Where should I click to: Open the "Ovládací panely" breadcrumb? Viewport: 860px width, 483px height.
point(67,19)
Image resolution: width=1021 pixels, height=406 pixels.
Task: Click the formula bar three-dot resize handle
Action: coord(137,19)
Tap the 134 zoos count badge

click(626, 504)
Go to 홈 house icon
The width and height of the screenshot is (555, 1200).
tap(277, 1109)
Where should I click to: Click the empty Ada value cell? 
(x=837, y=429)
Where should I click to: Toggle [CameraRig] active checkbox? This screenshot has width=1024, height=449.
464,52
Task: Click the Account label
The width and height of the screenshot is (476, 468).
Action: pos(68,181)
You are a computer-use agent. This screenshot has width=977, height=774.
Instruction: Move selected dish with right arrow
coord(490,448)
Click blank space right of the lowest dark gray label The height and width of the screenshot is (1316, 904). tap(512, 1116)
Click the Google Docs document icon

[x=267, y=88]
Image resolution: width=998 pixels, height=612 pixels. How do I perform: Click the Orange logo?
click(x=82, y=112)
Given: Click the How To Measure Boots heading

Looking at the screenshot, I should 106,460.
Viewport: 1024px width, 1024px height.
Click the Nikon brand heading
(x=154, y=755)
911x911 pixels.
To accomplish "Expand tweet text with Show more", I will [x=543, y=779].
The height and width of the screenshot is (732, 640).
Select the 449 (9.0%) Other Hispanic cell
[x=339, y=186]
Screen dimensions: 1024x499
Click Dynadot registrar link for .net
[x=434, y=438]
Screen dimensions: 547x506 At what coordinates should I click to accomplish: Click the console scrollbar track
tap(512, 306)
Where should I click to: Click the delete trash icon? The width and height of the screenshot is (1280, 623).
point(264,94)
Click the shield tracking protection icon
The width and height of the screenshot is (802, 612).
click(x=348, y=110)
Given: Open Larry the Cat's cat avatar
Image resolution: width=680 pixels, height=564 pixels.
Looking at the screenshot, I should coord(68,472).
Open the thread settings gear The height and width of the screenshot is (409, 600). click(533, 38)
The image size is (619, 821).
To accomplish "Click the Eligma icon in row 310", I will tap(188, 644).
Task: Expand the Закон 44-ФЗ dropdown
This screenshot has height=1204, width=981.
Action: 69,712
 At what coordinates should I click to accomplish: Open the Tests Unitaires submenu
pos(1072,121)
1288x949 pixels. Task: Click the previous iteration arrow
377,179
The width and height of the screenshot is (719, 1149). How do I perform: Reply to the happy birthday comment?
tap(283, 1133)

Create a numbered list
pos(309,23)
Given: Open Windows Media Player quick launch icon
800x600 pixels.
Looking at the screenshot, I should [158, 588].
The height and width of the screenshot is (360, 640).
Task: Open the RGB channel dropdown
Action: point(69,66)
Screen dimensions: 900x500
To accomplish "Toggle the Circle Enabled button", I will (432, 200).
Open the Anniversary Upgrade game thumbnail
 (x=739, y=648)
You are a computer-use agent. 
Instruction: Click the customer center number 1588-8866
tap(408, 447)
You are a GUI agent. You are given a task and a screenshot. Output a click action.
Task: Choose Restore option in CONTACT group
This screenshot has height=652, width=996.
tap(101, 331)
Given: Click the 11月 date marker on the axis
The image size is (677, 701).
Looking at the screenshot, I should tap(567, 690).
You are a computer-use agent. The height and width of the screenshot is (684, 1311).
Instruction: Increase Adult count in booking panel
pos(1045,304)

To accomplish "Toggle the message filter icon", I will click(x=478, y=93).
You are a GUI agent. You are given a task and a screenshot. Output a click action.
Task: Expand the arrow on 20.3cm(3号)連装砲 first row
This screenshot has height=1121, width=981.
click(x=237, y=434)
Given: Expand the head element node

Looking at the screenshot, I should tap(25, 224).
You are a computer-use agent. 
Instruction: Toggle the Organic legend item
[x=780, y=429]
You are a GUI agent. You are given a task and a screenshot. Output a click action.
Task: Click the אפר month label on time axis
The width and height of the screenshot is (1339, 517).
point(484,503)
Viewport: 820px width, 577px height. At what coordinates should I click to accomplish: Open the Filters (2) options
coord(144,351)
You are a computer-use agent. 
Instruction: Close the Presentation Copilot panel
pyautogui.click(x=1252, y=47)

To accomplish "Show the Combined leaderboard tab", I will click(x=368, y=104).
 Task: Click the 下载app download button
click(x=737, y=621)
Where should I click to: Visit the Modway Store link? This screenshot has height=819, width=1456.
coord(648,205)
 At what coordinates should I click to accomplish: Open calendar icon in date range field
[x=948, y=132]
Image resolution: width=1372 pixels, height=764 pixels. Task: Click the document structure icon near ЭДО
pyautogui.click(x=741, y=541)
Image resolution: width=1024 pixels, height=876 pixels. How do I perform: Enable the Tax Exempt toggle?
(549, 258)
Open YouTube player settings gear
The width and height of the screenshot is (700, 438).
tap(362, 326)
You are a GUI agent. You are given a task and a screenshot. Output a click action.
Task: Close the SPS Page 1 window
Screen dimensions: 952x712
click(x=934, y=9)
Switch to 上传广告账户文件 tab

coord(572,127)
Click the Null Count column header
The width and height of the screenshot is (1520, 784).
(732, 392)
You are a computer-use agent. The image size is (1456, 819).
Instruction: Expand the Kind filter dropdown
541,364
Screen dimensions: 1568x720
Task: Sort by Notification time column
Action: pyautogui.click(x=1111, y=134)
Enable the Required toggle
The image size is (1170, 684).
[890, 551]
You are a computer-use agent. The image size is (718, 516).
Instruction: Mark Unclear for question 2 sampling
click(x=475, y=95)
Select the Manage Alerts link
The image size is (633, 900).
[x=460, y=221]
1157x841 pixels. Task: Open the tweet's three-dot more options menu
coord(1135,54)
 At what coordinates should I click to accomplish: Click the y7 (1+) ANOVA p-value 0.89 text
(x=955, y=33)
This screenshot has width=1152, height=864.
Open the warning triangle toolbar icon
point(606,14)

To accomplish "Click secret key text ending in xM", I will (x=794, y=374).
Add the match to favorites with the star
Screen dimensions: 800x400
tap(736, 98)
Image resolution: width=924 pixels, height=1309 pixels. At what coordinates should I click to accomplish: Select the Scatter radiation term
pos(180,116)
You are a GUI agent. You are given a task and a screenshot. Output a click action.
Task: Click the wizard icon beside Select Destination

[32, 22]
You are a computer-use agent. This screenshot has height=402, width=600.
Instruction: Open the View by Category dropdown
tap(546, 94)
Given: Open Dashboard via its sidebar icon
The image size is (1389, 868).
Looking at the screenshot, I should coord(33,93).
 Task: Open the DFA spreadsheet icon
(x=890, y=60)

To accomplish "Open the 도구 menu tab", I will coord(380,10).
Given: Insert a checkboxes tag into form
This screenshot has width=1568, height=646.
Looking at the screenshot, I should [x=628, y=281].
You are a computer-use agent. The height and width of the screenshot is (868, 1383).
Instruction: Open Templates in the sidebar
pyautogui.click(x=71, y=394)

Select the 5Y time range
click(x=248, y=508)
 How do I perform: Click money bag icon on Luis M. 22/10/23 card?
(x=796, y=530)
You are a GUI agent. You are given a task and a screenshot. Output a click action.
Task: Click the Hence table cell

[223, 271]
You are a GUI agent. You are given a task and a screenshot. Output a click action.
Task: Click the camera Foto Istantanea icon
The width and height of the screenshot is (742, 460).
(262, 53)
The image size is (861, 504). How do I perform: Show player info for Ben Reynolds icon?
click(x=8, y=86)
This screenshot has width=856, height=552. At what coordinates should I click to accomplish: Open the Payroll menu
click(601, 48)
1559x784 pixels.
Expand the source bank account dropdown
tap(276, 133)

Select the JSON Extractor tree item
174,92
════════════════════
### What is required
Copy only this part of the entries above: the line with "is (684, 1311).", the line with "Enable the Required toggle", and the lines between, all exactly as written.

### Answer for the task
You are a computer-use agent. The height and width of the screenshot is (684, 1311).
Instruction: Increase Adult count in booking panel
pos(1045,304)

To accomplish "Toggle the message filter icon", I will click(x=478, y=93).
You are a GUI agent. You are given a task and a screenshot. Output a click action.
Task: Expand the arrow on 20.3cm(3号)連装砲 first row
This screenshot has height=1121, width=981.
click(x=237, y=434)
Given: Expand the head element node

Looking at the screenshot, I should tap(25, 224).
You are a computer-use agent. 
Instruction: Toggle the Organic legend item
[x=780, y=429]
You are a GUI agent. You are given a task and a screenshot. Output a click action.
Task: Click the אפר month label on time axis
The width and height of the screenshot is (1339, 517).
point(484,503)
Viewport: 820px width, 577px height. At what coordinates should I click to accomplish: Open the Filters (2) options
coord(144,351)
You are a computer-use agent. 
Instruction: Close the Presentation Copilot panel
pyautogui.click(x=1252, y=47)

To accomplish "Show the Combined leaderboard tab", I will click(x=368, y=104).
 Task: Click the 下载app download button
click(x=737, y=621)
Where should I click to: Visit the Modway Store link? This screenshot has height=819, width=1456.
coord(648,205)
 At what coordinates should I click to accomplish: Open calendar icon in date range field
[x=948, y=132]
Image resolution: width=1372 pixels, height=764 pixels. Task: Click the document structure icon near ЭДО
pyautogui.click(x=741, y=541)
Image resolution: width=1024 pixels, height=876 pixels. How do I perform: Enable the Tax Exempt toggle?
(549, 258)
Open YouTube player settings gear
The width and height of the screenshot is (700, 438).
tap(362, 326)
You are a GUI agent. You are given a task and a screenshot. Output a click action.
Task: Close the SPS Page 1 window
Screen dimensions: 952x712
click(x=934, y=9)
Switch to 上传广告账户文件 tab

coord(572,127)
Click the Null Count column header
The width and height of the screenshot is (1520, 784).
(732, 392)
You are a computer-use agent. The image size is (1456, 819).
Instruction: Expand the Kind filter dropdown
541,364
Screen dimensions: 1568x720
Task: Sort by Notification time column
Action: pyautogui.click(x=1111, y=134)
Enable the Required toggle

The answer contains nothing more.